### Work order
The answer should consist of all the records, copied exactly.

### Data supplied
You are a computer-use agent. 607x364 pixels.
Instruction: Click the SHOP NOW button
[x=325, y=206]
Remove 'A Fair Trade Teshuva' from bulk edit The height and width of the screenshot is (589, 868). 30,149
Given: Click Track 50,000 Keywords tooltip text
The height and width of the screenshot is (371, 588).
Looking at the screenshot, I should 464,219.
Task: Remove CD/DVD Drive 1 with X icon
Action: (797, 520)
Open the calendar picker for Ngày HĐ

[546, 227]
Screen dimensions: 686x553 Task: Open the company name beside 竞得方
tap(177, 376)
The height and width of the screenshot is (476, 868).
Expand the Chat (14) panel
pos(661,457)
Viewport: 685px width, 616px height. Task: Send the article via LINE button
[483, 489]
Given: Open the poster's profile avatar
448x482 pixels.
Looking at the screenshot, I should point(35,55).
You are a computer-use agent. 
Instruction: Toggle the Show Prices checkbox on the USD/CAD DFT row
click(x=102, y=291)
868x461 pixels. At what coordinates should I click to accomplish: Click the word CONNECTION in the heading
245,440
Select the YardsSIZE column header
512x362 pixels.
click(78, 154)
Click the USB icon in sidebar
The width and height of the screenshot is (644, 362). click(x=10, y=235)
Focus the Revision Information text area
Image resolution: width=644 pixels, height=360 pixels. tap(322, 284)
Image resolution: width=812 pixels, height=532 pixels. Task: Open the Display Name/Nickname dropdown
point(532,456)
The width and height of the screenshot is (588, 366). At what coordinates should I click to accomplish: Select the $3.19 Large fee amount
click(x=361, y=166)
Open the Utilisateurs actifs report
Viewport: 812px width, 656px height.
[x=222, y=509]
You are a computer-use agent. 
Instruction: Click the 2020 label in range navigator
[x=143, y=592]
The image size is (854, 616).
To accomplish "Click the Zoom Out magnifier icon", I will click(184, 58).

### Expected output
You are a computer-use agent. 607x364 pixels.
Instruction: Click the SHOP NOW button
[x=325, y=206]
Remove 'A Fair Trade Teshuva' from bulk edit The height and width of the screenshot is (589, 868). 30,149
Given: Click Track 50,000 Keywords tooltip text
The height and width of the screenshot is (371, 588).
Looking at the screenshot, I should 464,219.
Task: Remove CD/DVD Drive 1 with X icon
Action: (797, 520)
Open the calendar picker for Ngày HĐ

[546, 227]
Screen dimensions: 686x553 Task: Open the company name beside 竞得方
tap(177, 376)
The height and width of the screenshot is (476, 868).
Expand the Chat (14) panel
pos(661,457)
Viewport: 685px width, 616px height. Task: Send the article via LINE button
[483, 489]
Given: Open the poster's profile avatar
448x482 pixels.
Looking at the screenshot, I should point(35,55).
You are a computer-use agent. 
Instruction: Toggle the Show Prices checkbox on the USD/CAD DFT row
click(x=102, y=291)
868x461 pixels. At what coordinates should I click to accomplish: Click the word CONNECTION in the heading
245,440
Select the YardsSIZE column header
512x362 pixels.
click(78, 154)
Click the USB icon in sidebar
The width and height of the screenshot is (644, 362). click(x=10, y=235)
Focus the Revision Information text area
Image resolution: width=644 pixels, height=360 pixels. tap(322, 284)
Image resolution: width=812 pixels, height=532 pixels. Task: Open the Display Name/Nickname dropdown
point(532,456)
The width and height of the screenshot is (588, 366). At what coordinates should I click to accomplish: Select the $3.19 Large fee amount
click(x=361, y=166)
Open the Utilisateurs actifs report
Viewport: 812px width, 656px height.
[x=222, y=509]
You are a computer-use agent. 
Instruction: Click the 2020 label in range navigator
[x=143, y=592]
The image size is (854, 616).
To accomplish "Click the Zoom Out magnifier icon", I will click(184, 58).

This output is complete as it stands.